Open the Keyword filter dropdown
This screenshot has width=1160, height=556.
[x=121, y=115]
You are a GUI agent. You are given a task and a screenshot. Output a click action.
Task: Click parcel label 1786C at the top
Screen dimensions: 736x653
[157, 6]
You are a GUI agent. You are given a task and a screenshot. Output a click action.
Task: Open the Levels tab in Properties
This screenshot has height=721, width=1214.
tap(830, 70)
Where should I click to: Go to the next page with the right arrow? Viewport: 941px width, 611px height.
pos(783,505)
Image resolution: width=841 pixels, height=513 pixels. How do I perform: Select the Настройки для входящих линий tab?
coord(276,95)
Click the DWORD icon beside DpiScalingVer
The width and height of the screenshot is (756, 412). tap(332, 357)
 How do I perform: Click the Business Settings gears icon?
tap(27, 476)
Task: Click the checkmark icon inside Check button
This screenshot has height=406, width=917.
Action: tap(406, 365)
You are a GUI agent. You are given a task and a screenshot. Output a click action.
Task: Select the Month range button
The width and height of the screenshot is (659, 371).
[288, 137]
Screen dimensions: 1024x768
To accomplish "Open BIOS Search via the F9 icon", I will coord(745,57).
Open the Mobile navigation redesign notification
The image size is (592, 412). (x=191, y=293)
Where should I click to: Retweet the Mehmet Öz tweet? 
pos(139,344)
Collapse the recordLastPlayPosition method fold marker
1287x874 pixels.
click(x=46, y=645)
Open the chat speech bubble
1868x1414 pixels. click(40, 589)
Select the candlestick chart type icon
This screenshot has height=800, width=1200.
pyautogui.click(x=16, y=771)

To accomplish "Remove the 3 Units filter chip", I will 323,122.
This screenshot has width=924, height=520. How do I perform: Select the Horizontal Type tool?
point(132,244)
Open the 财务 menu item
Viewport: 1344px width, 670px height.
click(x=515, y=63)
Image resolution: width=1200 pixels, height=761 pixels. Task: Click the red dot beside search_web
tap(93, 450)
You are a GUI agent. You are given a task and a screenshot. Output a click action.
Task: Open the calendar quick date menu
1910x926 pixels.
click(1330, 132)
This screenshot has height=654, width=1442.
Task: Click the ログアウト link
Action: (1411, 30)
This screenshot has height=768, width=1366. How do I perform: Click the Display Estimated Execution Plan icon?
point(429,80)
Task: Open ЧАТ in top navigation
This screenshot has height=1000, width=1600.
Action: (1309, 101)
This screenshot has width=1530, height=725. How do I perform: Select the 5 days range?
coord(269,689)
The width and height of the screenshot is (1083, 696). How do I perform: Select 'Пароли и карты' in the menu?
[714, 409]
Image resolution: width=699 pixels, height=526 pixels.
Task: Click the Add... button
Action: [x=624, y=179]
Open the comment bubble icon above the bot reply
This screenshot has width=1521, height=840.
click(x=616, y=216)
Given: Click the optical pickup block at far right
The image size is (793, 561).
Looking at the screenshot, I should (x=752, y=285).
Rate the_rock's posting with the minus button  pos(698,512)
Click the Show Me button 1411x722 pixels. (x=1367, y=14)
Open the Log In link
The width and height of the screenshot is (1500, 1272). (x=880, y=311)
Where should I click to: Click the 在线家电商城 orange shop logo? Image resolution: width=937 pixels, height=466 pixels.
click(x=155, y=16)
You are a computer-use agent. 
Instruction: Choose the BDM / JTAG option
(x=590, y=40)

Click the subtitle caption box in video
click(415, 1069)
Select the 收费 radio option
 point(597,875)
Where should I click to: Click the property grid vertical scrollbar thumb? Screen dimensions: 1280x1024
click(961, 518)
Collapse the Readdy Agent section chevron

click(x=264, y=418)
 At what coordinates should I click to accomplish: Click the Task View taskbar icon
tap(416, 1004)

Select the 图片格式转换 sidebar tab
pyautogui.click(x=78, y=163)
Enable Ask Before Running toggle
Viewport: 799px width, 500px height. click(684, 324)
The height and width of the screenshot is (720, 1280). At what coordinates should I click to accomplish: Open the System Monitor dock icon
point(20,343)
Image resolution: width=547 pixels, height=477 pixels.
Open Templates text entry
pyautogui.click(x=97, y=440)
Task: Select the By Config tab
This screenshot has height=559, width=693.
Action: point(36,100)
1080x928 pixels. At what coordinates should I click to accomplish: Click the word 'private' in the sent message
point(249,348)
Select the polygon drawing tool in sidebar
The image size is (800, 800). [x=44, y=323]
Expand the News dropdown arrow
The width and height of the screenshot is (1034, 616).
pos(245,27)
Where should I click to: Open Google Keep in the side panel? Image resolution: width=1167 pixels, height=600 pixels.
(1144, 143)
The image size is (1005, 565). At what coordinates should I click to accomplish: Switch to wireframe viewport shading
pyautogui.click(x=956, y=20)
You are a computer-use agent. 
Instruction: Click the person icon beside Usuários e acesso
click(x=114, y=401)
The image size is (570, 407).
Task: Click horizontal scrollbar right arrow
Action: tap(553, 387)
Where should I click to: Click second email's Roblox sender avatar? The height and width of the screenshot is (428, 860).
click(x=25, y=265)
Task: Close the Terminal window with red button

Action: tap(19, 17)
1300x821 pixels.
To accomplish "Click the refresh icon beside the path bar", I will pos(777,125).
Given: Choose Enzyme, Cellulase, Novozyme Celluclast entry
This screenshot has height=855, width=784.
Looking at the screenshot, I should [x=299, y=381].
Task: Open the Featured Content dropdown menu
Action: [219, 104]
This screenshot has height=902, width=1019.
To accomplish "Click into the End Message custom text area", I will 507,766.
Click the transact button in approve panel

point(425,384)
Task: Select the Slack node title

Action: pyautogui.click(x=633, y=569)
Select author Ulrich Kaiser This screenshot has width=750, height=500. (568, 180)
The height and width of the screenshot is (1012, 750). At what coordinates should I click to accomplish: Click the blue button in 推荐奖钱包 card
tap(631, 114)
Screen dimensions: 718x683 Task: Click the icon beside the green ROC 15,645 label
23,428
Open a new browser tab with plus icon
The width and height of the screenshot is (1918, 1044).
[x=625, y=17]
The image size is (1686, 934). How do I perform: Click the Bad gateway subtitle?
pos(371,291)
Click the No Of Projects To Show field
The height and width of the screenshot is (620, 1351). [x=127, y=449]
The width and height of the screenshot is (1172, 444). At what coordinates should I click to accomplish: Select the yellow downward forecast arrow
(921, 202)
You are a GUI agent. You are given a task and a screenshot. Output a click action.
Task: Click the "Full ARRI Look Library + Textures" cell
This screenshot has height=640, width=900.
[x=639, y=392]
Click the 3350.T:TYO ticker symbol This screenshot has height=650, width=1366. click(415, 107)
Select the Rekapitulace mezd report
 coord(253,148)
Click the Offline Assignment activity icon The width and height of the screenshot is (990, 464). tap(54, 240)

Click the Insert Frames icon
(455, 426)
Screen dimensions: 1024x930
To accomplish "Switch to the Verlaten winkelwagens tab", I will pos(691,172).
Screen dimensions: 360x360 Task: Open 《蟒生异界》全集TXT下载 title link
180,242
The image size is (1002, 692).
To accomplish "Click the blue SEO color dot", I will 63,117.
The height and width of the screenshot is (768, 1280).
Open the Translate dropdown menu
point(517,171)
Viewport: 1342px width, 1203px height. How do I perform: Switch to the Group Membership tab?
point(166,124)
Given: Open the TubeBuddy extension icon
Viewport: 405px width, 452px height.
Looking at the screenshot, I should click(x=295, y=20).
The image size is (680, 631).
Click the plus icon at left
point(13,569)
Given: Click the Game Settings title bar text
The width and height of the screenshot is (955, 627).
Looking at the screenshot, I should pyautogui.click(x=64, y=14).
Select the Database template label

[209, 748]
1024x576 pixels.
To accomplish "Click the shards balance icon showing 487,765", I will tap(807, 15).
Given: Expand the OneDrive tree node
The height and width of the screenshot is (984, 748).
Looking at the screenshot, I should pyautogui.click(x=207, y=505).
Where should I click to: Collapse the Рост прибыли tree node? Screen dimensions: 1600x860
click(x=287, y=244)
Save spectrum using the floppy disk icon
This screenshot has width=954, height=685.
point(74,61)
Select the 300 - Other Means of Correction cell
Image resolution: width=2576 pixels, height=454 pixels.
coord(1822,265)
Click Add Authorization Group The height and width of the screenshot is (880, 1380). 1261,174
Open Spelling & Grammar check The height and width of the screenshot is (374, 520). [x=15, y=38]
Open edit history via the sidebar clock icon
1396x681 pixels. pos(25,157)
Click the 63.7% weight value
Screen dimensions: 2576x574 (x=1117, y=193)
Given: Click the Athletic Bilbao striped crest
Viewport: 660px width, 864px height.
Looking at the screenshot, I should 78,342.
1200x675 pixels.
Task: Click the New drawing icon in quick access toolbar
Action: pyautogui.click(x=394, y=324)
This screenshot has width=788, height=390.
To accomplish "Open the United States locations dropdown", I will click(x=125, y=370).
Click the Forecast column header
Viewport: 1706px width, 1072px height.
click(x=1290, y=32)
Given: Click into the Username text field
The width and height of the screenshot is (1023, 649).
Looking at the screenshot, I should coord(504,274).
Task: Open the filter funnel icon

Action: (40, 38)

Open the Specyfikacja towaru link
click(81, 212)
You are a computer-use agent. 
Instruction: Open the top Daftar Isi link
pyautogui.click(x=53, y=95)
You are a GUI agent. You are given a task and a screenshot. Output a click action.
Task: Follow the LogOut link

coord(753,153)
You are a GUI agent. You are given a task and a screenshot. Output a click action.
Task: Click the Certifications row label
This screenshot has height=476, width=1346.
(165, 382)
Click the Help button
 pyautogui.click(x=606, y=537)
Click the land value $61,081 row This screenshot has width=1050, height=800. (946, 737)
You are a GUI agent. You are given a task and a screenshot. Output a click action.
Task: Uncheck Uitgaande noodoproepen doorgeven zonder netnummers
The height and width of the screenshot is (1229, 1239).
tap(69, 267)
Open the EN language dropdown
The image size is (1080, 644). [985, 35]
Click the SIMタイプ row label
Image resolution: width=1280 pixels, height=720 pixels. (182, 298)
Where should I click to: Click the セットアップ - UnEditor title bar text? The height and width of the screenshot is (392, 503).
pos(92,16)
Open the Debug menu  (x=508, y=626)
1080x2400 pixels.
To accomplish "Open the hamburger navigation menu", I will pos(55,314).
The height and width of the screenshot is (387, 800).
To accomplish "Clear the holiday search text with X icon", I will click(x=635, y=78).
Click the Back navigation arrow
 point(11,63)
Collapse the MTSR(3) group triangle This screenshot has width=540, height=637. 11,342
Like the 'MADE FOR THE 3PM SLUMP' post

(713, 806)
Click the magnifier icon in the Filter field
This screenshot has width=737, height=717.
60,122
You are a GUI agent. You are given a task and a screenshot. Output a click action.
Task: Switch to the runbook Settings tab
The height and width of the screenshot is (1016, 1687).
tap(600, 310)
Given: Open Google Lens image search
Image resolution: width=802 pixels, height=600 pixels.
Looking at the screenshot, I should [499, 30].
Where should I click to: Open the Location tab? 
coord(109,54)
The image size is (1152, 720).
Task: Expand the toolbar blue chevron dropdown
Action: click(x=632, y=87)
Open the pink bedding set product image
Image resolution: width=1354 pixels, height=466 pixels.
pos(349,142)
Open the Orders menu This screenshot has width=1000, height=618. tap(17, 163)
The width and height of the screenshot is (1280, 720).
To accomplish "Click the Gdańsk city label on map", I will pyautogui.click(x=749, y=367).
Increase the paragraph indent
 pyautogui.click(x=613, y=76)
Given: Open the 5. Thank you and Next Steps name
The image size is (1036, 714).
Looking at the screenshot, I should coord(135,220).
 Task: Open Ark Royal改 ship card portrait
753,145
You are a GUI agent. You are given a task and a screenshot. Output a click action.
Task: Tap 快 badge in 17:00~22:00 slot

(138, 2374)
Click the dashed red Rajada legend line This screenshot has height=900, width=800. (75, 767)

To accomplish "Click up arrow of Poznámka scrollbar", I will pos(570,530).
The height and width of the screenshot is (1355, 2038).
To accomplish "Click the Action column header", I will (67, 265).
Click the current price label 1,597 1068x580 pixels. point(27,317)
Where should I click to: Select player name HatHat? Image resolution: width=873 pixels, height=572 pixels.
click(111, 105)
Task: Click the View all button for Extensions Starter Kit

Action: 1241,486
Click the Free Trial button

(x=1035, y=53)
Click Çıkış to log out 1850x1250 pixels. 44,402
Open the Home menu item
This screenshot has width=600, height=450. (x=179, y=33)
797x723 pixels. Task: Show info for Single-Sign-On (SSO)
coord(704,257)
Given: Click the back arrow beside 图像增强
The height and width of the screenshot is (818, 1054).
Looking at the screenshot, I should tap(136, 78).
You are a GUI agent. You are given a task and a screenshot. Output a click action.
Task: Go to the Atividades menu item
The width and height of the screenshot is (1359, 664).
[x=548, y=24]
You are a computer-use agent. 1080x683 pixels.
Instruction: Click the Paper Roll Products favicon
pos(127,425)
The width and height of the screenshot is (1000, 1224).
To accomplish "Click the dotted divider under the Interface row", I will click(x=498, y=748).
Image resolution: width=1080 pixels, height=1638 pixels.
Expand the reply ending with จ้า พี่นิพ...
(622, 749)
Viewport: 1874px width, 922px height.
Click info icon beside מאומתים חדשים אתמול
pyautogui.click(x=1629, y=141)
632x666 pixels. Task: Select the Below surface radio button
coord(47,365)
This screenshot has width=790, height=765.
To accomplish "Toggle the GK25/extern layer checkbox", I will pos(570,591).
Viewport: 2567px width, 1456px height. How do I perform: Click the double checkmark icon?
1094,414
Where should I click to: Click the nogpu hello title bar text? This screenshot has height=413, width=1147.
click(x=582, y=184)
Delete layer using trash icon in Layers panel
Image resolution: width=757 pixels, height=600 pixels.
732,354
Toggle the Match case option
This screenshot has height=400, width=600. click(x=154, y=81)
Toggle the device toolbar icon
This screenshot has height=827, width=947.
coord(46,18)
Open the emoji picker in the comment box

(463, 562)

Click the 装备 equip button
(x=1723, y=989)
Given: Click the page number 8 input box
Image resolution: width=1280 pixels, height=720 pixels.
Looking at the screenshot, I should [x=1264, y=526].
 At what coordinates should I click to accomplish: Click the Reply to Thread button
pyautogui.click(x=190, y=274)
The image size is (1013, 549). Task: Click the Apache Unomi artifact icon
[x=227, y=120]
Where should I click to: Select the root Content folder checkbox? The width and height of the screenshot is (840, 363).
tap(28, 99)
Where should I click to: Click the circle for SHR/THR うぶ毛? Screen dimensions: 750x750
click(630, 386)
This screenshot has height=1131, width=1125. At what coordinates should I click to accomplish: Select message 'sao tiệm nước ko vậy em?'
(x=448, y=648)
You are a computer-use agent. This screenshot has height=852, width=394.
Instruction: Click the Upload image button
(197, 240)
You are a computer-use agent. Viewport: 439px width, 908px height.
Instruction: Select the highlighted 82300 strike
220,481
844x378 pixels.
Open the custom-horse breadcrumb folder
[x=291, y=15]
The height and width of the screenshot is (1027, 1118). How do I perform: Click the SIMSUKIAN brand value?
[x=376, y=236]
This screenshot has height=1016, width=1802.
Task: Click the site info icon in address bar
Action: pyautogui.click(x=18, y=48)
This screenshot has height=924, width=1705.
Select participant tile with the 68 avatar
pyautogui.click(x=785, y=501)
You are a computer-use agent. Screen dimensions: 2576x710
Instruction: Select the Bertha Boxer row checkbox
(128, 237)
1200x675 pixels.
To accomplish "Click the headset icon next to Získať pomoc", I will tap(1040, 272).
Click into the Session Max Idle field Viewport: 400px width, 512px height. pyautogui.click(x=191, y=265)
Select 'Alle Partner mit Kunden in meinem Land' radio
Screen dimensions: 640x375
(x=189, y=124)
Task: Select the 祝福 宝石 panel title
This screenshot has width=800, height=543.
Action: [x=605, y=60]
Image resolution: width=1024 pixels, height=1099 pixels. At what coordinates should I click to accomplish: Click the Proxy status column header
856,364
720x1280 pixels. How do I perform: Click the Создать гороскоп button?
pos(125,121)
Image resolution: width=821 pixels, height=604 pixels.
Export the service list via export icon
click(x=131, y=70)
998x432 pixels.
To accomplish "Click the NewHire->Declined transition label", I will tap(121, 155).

**********

Task item.
Output the material above exactly, but only from the line that carries "The height and width of the screenshot is (984, 748)." through the line that carries "Open Spelling &".

Answer to this exercise.
The height and width of the screenshot is (984, 748).
Looking at the screenshot, I should pyautogui.click(x=207, y=505).
Where should I click to: Collapse the Рост прибыли tree node? Screen dimensions: 1600x860
click(x=287, y=244)
Save spectrum using the floppy disk icon
This screenshot has width=954, height=685.
point(74,61)
Select the 300 - Other Means of Correction cell
Image resolution: width=2576 pixels, height=454 pixels.
coord(1822,265)
Click Add Authorization Group The height and width of the screenshot is (880, 1380). 1261,174
Open Spelling & Grammar check The height and width of the screenshot is (374, 520). [x=15, y=38]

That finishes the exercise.